━━ Supplied material ━━
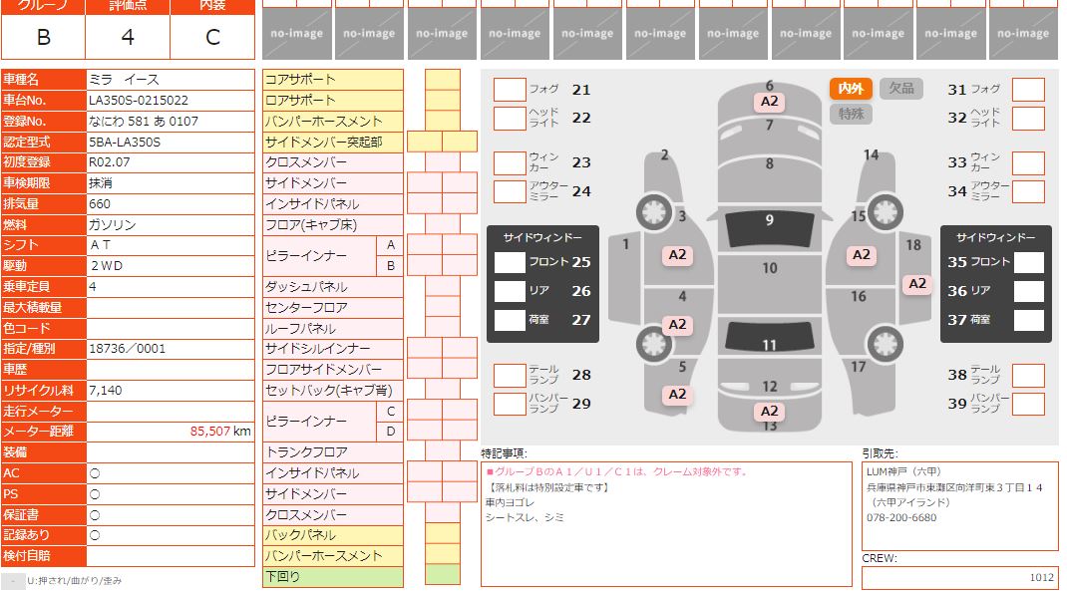Switch to the 内外 tab
Screen dimensions: 1067x591
(851, 89)
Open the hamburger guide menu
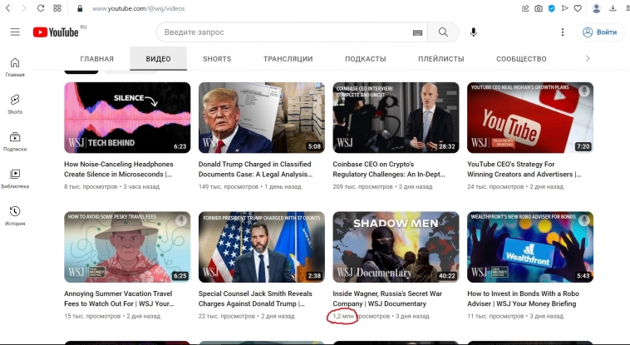630x345 pixels. coord(15,32)
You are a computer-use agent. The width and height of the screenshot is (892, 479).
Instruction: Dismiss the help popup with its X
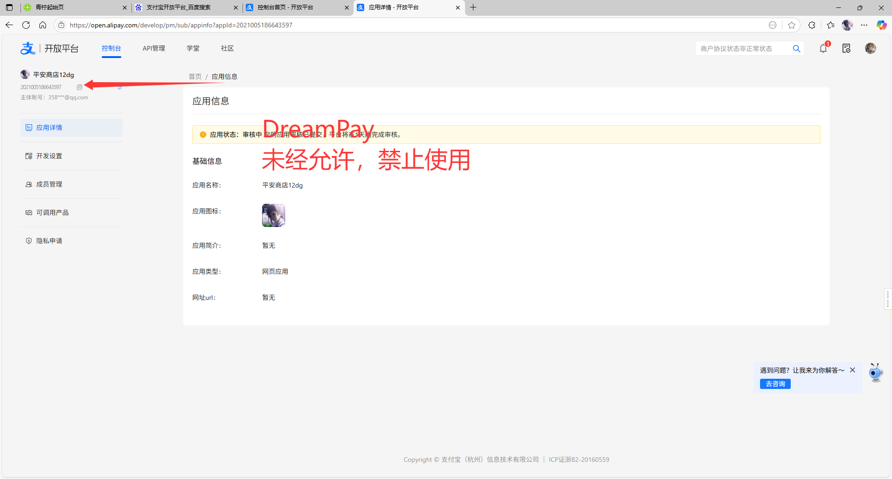pos(853,370)
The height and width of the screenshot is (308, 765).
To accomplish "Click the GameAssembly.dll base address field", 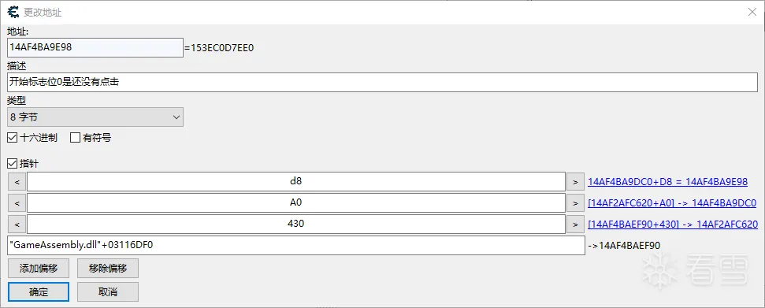I will click(x=296, y=245).
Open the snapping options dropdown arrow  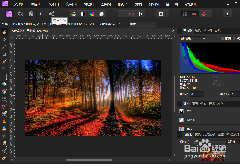pos(210,14)
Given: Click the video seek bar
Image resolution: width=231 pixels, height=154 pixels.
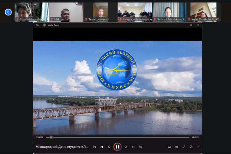Looking at the screenshot, I should [x=119, y=137].
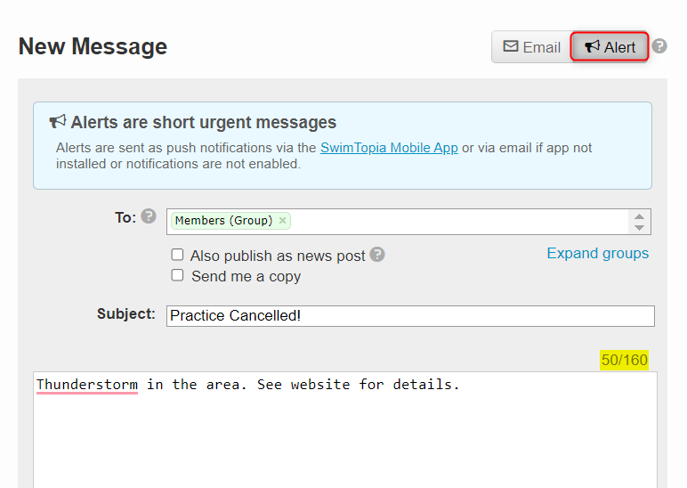The image size is (687, 488).
Task: Click down arrow in recipients field
Action: 639,228
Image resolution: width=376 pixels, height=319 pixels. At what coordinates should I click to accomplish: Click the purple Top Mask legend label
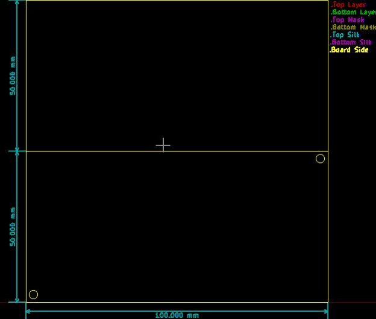pyautogui.click(x=348, y=20)
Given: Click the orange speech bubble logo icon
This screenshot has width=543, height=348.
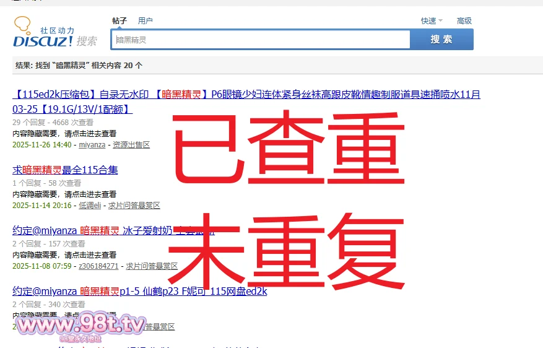Looking at the screenshot, I should tap(22, 25).
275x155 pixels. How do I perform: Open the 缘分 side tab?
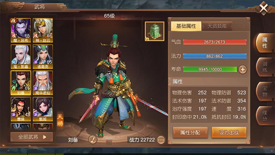265,115
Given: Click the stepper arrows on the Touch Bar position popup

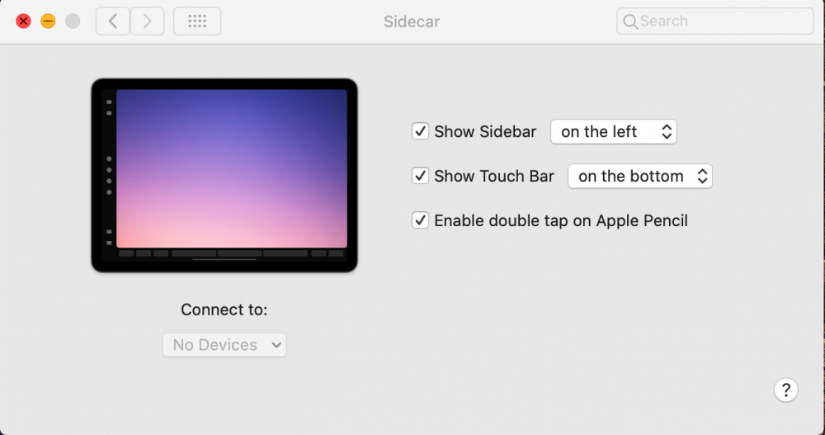Looking at the screenshot, I should (x=702, y=176).
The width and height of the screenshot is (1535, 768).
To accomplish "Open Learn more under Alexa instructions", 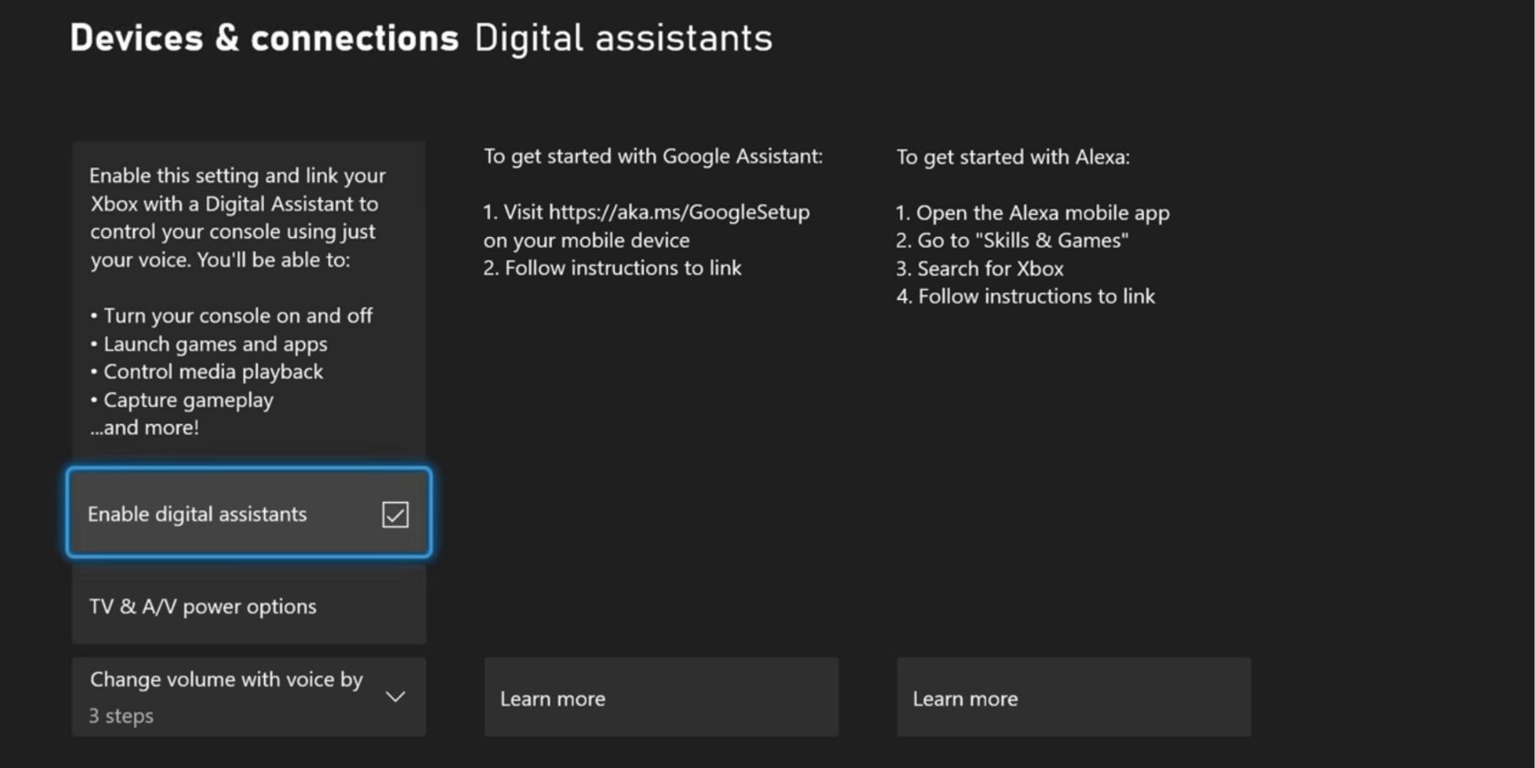I will pos(1074,699).
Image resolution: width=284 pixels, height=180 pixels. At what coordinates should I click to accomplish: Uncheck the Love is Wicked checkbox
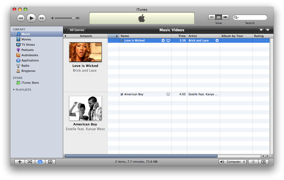122,40
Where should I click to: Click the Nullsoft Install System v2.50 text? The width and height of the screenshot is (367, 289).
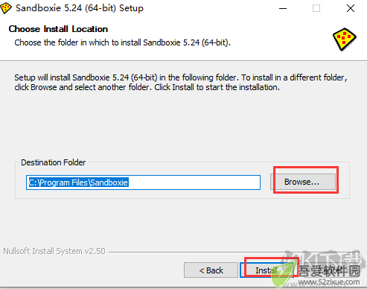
━━━
__Written exercise__: Locate each line in the material that contains the string "height" and copy those lines out in full. Matching is case-sensitive.

__Answer to the task__:
You are a computer-use agent. The width and height of the screenshot is (892, 479).
The height and width of the screenshot is (308, 765).
Image resolution: width=231 pixels, height=154 pixels.
Image resolution: width=376 pixels, height=319 pixels. At what coordinates should I click to accomplish: Click the purple Top Mask legend label
This screenshot has width=543, height=348.
The width and height of the screenshot is (1535, 768).
Image resolution: width=284 pixels, height=180 pixels. At what coordinates should I click to accomplish: Uncheck the Love is Wicked checkbox
Where should I click to: Click the Nullsoft Install System v2.50 text? The width and height of the screenshot is (367, 289).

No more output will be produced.